One of the less well-kept secrets in the renewables industry is the reason why funds that invest in these energy technologies can get away with offering such slender returns to their investors.
Take Greencoat or The Renewable Infrastructure Fund, which between them own more than £2bn of renewable assets in the UK. These entities aim to offer returns of some 6 to 8 per cent to their backers. Compare that to conventional thermal-powered generators such as US-based Calpine, a listed group that achieved long-term average annual returns of 15 per cent.
The answer is to be found in the government-backed contracts that assure renewable generators a market for any power they can produce at a guaranteed price.
By taking away the market risk that any megawatt hours (MWh) produced by a wind turbine or solar panel cannot find a buyer, or might be unloaded at uncertain prices, the state enables owners to raise capital on enviably fine terms. Far from selling to flinty-eyed power investors, they can flog their wares to herbivorous pension funds, which view their shares as something close to high-yielding gilt-edged securities.
And why not, you might say? Having set targets for decarbonisation, why not use government guarantees as a “costless” way to help meet them? As a renewables boss of my acquaintance put it to me when I asked him this question: “Isn’t it in everyone’s interest that these assets get built as cheaply as we can?”
Well, up to a point.

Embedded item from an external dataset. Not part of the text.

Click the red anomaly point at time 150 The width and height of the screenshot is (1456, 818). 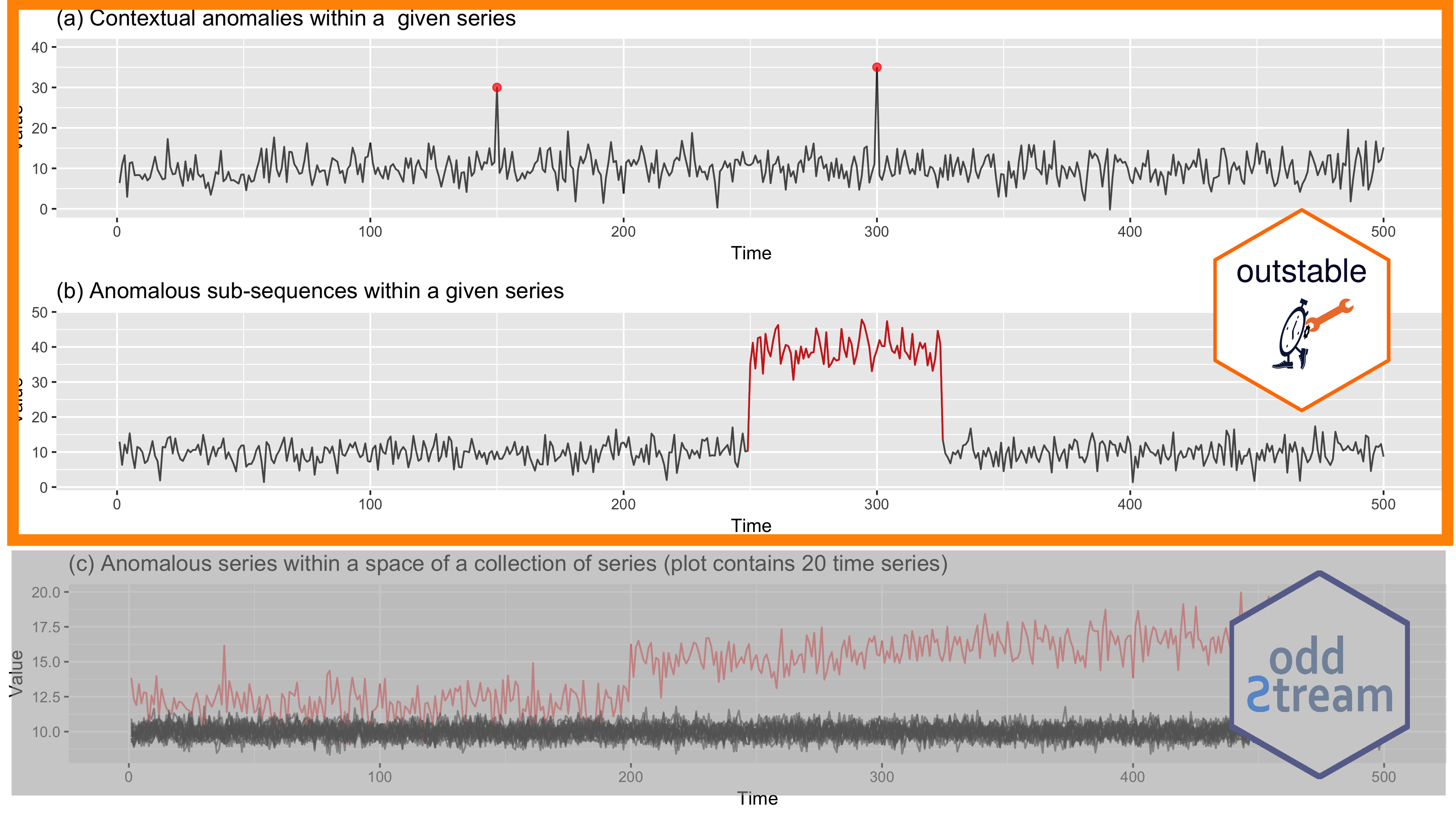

Of course, no one might mind if this were simply some sort of state-backed confidence trick, inducing investors to fund technologies that, while novel, would fit seamlessly into the system, getting cheaper and more efficient, and ultimately providing a similar service to the assets they displaced.
But what if these state-backed transactions involved hidden extra transfers of wealth from the consumer to renewable generation technologies, and, worse, led to an underlying build-up of costs in the system as a whole?
It is not in dispute that wind and solar impose additional expenses on the network. These range from the need to constrain excess production when the wind is blowing harder than expected (£82m paid to wind farms in 2016), or the sun suddenly appears (and vice versa when the opposite is the case), to having excess generation in the wrong part of the country, far from the sources of demand. They may require the system operator to pay certain wind farms not to produce, or gas-powered stations either to shut down or power up for a time, to balance the system. Either way, they place costs on the consumer which are socialised, meaning there is no incentive for the renewables participants to suppress the additional expenses their activities entail.
A key question then is how big this cost is. A recent report by the UK Energy Research Centre, which tends to take a favourable view of renewables, suggested that it would amount to £10/MWh even if solar and wind production doubled from today. That’s not trivial when you consider that in 2016, the average wholesale market value of wind output was £38.50/MWh.
But research by Gordon Hughes, a former professor of economics at Edinburgh university who is more sceptical, paints a much gloomier picture. He estimates the actual costs now amount to £22/MWh on average, which implies that the power for which the wholesale energy market paid £38.50/MWh was actually worth only £16.50 to it. Worse, he thinks the balancing costs will magnify as renewables become a bigger chunk of the system, rising perhaps to £80/MWh for “substantial periods of each year within 10 years”. In effect, that is a very substantial hidden subsidy for those technologies, on top of the overt ones they already receive.
Of course, this may be too pessimistic. Some think balancing costs are tumbling fast as we get better at predicting the weather, and the industry is already siting renewables facilities more cleverly so that the wind or sun in location A naturally balances its absence in location B.
That may be so. But a sensible mechanism would in any event put more of the balancing costs directly on those who cause them. Rather than giving renewables operators a free option to sell whatever they produce, it would oblige them to bid to deliver specific quantities of power at certain times of day, with penalties either way if they over- or under-delivered. That, after all, is what thermal generators do.
Such reform might reveal something closer to the true cost of delivering renewable megawatt hours, while giving wind and solar farms incentives not to generate additional system expenses. It would also force renewables operators to justify more fully the low capital costs they enjoy.